In what is surely going to be regarded as one of the most important and necessary releases of 2019, the fine folks at 4AD are set to offer up the lost debut full-length album from Rema-Rema on Friday. And for those of us, like myself, who grew up knowing this band mainly because of the cover of "Fond Reflections" by This Mortal Coil, the real revelation is how radical and bracing the music is here.

Fond Reflections is the name of this record, and while it sort of recreates what would have been the band's live set from the early 1980's in an attempt to create what would have been their debut full-length, it also serves up alternate versions of the songs on the group's seminal Wheel in the Roses EP from 1980. That this all works so well is sort of surprising considering the sources of some of these tracks. A rehearsal version of "Rema-Rema" is rough genius, the sound of the best sort of sonic explorations taking place in the post-punk era long before that era even had a label, while the tougher "Lost My Way" is brutal and caveman-like, equal parts Stooges and Sonics, with a real faint hint of early Joy Division about it too. One plays this and marvels at how entirely different this is from what would later be called the 4AD sound.

The players here are worth mentioning up front: Gary Asquith (guitar and vocals), Marco Pirroni (guitar), Mick Allen (bass and vocals), Mark Cox (keyboards) and Dorothy Max Prior (drums). Asquith would, of course, join Renegade Soundwave, and Pirroni would become an integral part of Adam and the Ants, and Prior would wind up in Psychic TV, while Mick Allen and Mark Cox would form Mass (also with Asquith) and then The Wolfgang Press, a seminal pair of 4AD acts. And part of the fun of playing Fond Reflections is in attempting to hear hints of those subsequent bands in the noisy riffs here. It's a futile endeavor, really, as so much of what's on Fond Reflections reveals a band every bit outside the norm as was The Birthday Party or Joy Division, really. Rema-Rema were charting territory here that was, at the time, so far removed from what was on the radio, and even what was marketed as New Wave then, that the group may as well have been playing on the moon. Sure, the first rough Portobello Road version of "Fond Reflections" here is recognizable as the song that'd be made famous by This Mortal Coil later, but it's also closer to what could be found, for example, on Side 2 of Closer. Far more invigorating is something like "Why Ask Why", a song that's closer to early Siouxsie and the Banshees, or maybe The Pop Group, than it is to anything else, Prior's drumming here purposely barbaric under the grating guitar-wall.

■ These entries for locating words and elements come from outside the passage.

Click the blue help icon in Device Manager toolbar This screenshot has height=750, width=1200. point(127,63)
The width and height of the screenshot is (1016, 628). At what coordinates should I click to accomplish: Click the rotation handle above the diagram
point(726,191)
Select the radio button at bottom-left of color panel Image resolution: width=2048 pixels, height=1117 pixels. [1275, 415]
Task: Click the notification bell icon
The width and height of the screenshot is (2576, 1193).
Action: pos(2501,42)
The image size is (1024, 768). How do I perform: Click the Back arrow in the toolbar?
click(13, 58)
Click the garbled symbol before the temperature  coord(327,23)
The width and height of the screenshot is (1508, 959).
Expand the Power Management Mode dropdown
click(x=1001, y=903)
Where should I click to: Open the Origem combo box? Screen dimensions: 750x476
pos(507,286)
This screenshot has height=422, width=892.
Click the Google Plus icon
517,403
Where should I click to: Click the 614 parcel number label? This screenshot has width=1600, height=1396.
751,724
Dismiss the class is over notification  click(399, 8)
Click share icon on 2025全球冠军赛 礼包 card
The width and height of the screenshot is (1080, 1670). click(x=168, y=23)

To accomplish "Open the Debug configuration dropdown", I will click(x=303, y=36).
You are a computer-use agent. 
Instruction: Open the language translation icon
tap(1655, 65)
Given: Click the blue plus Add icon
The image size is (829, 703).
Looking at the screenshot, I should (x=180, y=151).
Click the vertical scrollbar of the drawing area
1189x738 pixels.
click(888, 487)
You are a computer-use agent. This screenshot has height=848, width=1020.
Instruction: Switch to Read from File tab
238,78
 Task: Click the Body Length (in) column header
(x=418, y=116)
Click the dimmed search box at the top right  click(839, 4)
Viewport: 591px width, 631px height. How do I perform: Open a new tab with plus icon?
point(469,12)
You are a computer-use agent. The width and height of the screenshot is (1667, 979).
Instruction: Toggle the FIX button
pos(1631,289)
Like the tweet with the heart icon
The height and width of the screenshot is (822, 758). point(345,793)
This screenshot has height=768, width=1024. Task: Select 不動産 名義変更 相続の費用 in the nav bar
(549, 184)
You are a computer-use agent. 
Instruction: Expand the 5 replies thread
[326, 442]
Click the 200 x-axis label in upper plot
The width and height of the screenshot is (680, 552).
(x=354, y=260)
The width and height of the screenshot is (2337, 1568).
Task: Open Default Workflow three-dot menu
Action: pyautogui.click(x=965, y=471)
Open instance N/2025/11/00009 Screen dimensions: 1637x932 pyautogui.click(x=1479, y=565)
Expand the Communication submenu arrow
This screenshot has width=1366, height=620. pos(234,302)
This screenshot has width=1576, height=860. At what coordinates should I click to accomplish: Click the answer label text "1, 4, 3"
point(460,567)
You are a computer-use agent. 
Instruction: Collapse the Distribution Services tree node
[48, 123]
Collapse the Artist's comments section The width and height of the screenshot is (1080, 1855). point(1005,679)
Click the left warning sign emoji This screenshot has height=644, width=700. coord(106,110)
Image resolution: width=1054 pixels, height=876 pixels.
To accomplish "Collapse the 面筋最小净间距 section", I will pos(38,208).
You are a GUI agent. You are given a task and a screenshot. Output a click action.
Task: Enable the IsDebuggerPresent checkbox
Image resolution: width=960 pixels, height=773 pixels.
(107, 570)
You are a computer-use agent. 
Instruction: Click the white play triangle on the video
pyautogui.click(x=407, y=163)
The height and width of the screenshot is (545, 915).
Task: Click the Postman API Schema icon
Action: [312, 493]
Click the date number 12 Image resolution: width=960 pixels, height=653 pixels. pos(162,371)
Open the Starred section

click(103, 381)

Following the tracks here that make up what would have been the band's debut full-length, we get the alternate versions of those on the Wheel in the Roses EP, along with a few other rarities. The live rehearsal version of "Instrumental" is unlearned wonderfulness, the band attempting to strip everything down to its essence, while the epic "Entry" from the same session is more focused and disturbing. Here, the rhythm carries this into the void, Asquith's vocals merely guiding the way. When Ian Curtis sang, "This is the way, step inside", Rema-Rema understood and made what seems now the sort of music that was the natural follow-up. The other versions of these two tunes later on Fond Reflections are just as good, if a bit more polished. Similarly, the final version of the title cut on Fond Reflections suggests that this band found a way to harness the primal fury from their live sets and rehearsals into something more sharply-focused and just as bludgeoning. And if "No Applause" suggests the kind of thing that would have been possible had this band stayed together, it also seems to have laid the groundwork for future acts as disparate as Spacemen 3 and Crime and The City Solution.

What's here on Fond Reflections is absolutely essential for anyone who loves 4AD records, for fans of any of the bands these players would end up in, and, simply, for even the most casual fan of the entire post-punk era. A necessary corrective to the favoritism shown synth-pop acts from the same era, Fond Reflections unearths the corrosive deconstruction of rock-and-roll that was happening in London in 1980 and earlier. Even before The Birthday Party ended up on the label, there was another 4AD act burning things down only to piece them together again. The end of the mainstream is here, Fond Reflections is so accidentally visionary when heard now that a listener is sort of stunned; it would be another 10 years or so before American acts, and a few Brit ones, could attempt this sort of thing with any real success. What's here is, frankly, extraordinary in spots, and the release of this set is a highlight of this season.

Fond Reflections is out on Friday, March 1, via 4AD.